» Entries shown

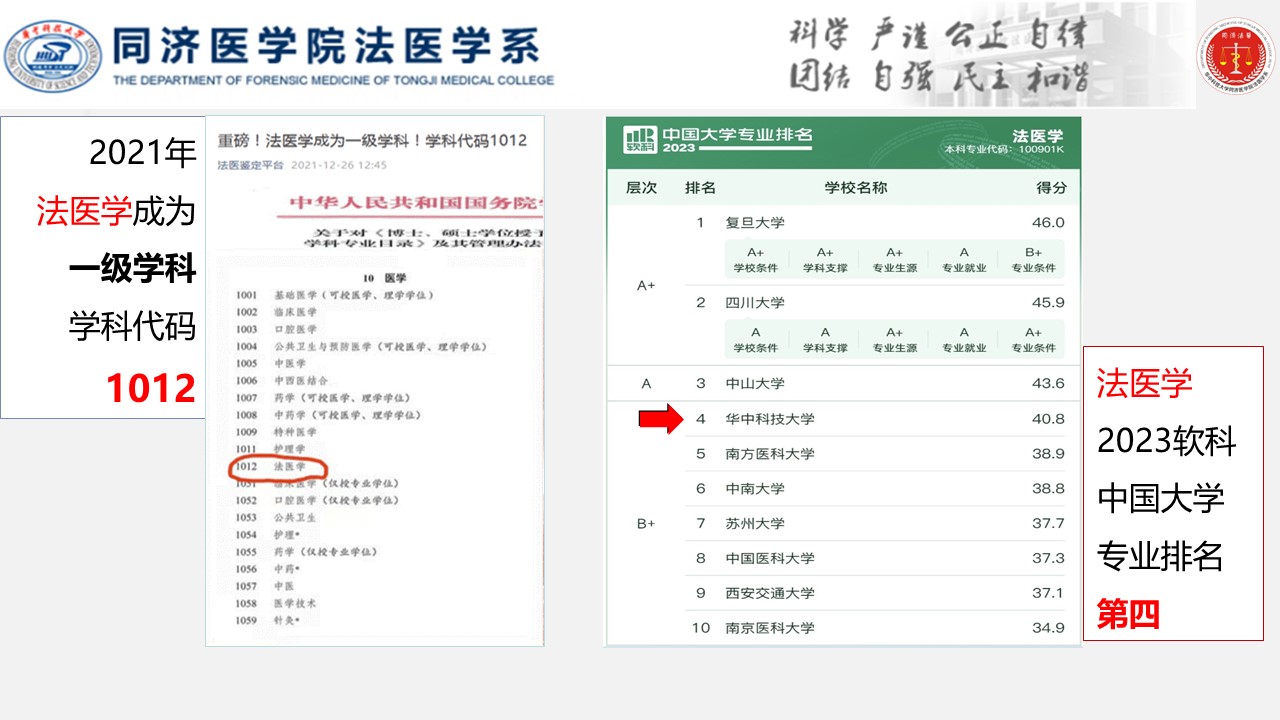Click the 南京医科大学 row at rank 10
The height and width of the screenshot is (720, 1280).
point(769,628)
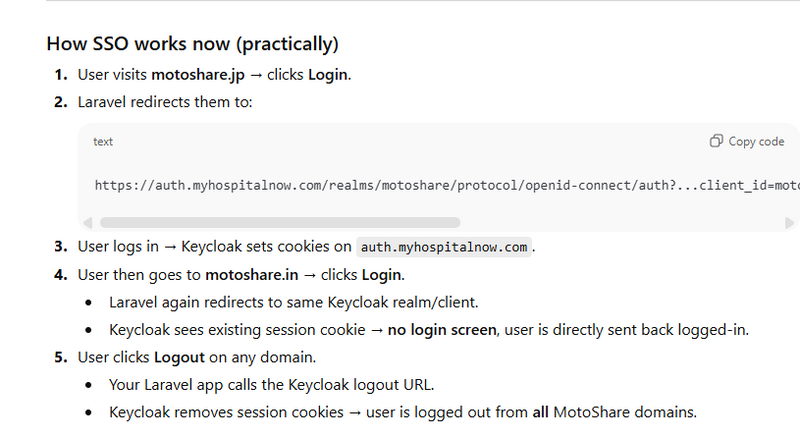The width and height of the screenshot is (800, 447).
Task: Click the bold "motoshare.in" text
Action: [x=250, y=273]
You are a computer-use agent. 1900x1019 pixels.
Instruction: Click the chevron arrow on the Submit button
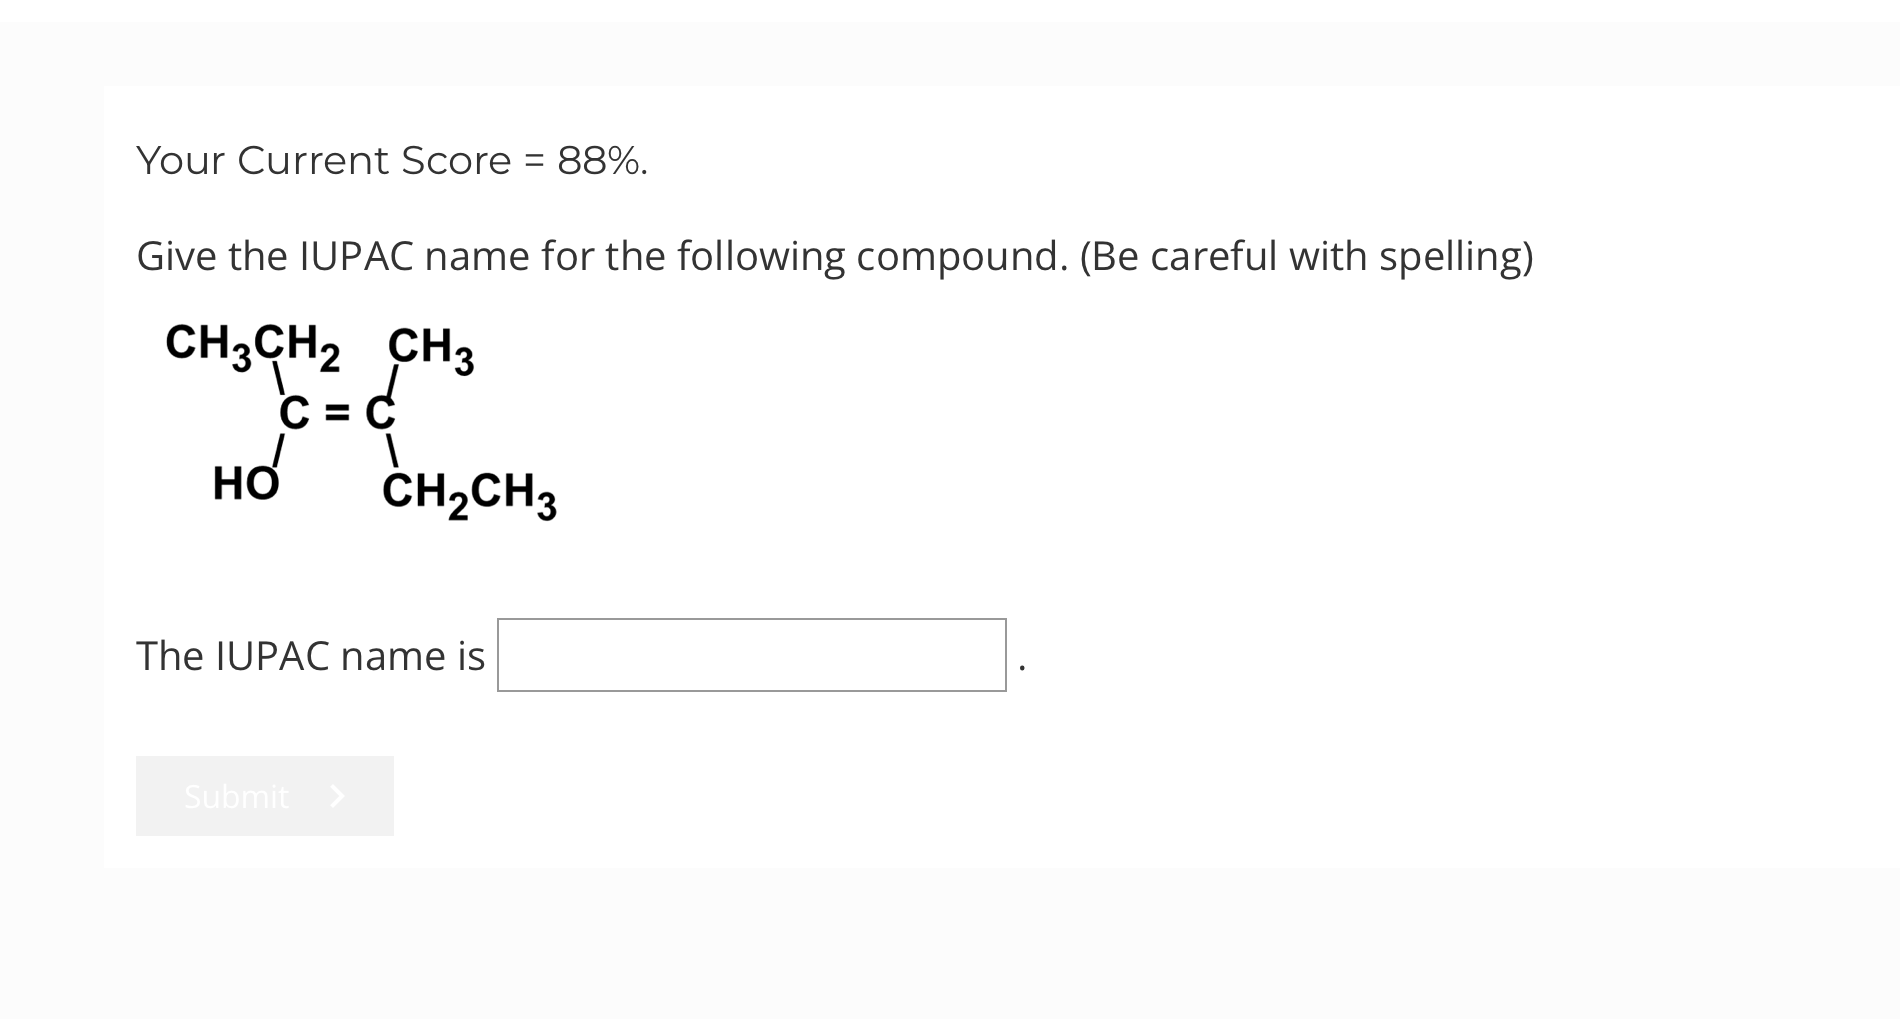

» Your task
Set down the line containing "You are a computer-use", then every later line through the end of the material, exactly as written; omit any picture.

» Written response
You are a computer-use agent. 1900x1019 pixels.
Instruction: Click the chevron arrow on the Submit button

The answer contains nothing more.